Look no further than the news to find bits and pieces of information about…everything! How nutrition is related to cancer is no different. Last week, we flagged the following two stories, in this case from CNN.
Here’s our take.
- Cancer death rates drop, heart disease deaths on the rise for US adults — This headline is certainly good news from a cancer perspective, but details are important. For instance, this study shows that, while they saw greater declines, cancer death rates were higher than heart disease throughout the study period. The declining rates of cancer deaths is based on national survey data analyzed by researchers at the Centers for Disease Control and Prevention (CDC). It includes data between 1999-2017 on the number of deaths attributable to cancer and heart disease among adults 45-64. During this time, cancer deaths declined 19%. Both men and women saw a similar pattern of decline. This research is published in last week’s National Vital Statistics Reports.
- Thousands of cancer diagnoses tied to a poor diet, study finds — We have seen a lot of similar headlines on this topic recently and, for better or for worse, it’s true—what we eat can influence risk of developing cancer. These researchers examined a total of 7 dietary factors including LOW intake of fruits, vegetables, whole grains, and dairy and HIGH intake of processed meats, red meats, and sugary drinks. They found that the top 3 factors contributing to cancer were: 1) low intake of whole grains; 2) low intake of dairy; and 3) high processed meat intake.
What you need to know:
Oftentimes, we see stories that point to one study in the nutrition world. As a registered dietitian, I’m always looking for what the findings are that stand the test of time vs. the results of one study. Why? Well because there is significant variation in how studies are designed and carried out (e.g., who the study population is, how many are studied, type of study, etc.) and, as a practitioner, my goal is to have the clearest and best answer when I recommend dietary actions or changes to our patients.

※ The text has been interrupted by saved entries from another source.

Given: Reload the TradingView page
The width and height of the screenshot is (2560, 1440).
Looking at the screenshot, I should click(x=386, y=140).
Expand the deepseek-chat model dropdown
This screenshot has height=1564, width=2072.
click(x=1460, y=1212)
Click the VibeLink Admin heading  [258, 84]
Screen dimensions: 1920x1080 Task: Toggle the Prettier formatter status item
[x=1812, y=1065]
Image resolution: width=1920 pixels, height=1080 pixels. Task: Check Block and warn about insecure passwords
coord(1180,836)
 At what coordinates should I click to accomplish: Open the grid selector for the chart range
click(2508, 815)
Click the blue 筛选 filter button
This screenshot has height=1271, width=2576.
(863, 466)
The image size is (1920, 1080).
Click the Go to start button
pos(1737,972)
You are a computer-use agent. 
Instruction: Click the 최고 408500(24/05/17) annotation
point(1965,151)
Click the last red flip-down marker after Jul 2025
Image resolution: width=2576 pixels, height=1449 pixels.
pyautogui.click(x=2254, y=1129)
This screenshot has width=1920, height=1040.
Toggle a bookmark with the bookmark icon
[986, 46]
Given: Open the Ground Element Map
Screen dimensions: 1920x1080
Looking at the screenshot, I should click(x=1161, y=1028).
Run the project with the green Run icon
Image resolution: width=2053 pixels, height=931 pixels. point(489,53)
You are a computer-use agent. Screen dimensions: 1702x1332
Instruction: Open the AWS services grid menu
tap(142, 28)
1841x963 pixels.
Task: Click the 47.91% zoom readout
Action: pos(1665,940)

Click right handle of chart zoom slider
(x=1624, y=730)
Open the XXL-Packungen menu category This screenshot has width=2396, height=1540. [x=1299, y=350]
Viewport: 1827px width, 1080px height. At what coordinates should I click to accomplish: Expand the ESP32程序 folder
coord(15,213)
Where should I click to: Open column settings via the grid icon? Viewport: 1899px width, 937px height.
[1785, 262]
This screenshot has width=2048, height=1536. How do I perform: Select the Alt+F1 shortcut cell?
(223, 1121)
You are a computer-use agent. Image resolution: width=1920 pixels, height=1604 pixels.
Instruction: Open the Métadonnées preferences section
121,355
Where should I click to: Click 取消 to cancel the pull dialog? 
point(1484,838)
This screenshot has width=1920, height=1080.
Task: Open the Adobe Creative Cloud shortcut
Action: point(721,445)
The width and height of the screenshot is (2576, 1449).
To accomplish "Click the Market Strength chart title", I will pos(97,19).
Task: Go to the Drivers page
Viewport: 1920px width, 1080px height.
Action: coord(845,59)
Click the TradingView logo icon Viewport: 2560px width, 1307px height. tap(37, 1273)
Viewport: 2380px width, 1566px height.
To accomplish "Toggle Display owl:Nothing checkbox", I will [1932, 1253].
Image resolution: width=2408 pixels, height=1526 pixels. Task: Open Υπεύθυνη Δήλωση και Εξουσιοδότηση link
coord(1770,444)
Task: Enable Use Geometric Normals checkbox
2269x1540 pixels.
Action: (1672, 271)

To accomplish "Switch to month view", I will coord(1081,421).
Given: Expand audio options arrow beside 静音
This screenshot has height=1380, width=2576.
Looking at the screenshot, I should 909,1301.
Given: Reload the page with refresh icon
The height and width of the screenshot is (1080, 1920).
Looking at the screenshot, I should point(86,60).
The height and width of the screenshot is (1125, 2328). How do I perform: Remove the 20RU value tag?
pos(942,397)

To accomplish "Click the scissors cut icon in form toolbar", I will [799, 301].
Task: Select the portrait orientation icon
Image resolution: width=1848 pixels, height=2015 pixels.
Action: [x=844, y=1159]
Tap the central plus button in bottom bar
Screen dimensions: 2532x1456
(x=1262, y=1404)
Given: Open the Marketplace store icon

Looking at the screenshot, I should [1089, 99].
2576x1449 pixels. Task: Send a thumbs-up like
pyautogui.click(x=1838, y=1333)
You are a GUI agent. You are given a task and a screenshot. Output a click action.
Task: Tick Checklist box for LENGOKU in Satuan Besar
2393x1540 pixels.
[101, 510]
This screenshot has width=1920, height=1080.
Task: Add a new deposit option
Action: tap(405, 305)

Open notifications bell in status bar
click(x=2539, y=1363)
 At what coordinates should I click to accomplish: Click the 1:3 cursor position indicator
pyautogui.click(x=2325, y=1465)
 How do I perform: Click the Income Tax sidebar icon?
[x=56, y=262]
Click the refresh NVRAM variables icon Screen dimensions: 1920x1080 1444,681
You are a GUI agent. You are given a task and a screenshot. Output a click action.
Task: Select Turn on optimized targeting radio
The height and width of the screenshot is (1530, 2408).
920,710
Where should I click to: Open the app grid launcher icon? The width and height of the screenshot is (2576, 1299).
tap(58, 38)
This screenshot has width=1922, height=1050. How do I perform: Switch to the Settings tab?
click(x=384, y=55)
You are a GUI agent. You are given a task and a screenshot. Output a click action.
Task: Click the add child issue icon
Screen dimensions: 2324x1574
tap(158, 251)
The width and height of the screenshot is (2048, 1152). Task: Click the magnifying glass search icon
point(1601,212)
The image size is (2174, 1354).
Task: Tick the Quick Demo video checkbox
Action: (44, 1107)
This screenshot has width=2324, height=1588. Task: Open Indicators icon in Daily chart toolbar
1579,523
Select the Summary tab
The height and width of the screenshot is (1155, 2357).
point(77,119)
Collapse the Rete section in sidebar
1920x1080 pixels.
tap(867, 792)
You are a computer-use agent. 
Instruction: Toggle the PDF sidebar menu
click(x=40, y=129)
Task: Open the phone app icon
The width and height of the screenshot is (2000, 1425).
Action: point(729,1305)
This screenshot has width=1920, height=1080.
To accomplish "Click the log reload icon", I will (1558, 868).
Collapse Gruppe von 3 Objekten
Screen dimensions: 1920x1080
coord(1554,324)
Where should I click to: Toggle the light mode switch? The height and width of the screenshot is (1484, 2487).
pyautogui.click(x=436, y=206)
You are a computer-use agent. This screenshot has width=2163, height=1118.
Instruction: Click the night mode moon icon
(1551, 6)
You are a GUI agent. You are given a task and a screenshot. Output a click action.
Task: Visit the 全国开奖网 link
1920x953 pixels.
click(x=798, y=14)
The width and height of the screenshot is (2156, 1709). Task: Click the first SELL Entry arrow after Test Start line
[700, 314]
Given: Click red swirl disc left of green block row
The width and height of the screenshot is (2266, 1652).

The recommendations in these articles are consistent with what we know from scientists and authoritative bodies looking at the totality of the diet/lifestyle and cancer relationship, including AICR’s Third Expert Report on Diet, Nutrition, Physical Activity, and Cancer. Eat a diet rich in fruits, vegetables, whole grains, low-fat dairy, and legumes. Limit intake of red and processed meats, added sugars, and saturated fat. Be physically active and control your weight.
Quick tip: Cross-referencing what you read online and in the media with organizations you know to be reputable is a good way to double-check that the information you are getting is credible and could apply to you.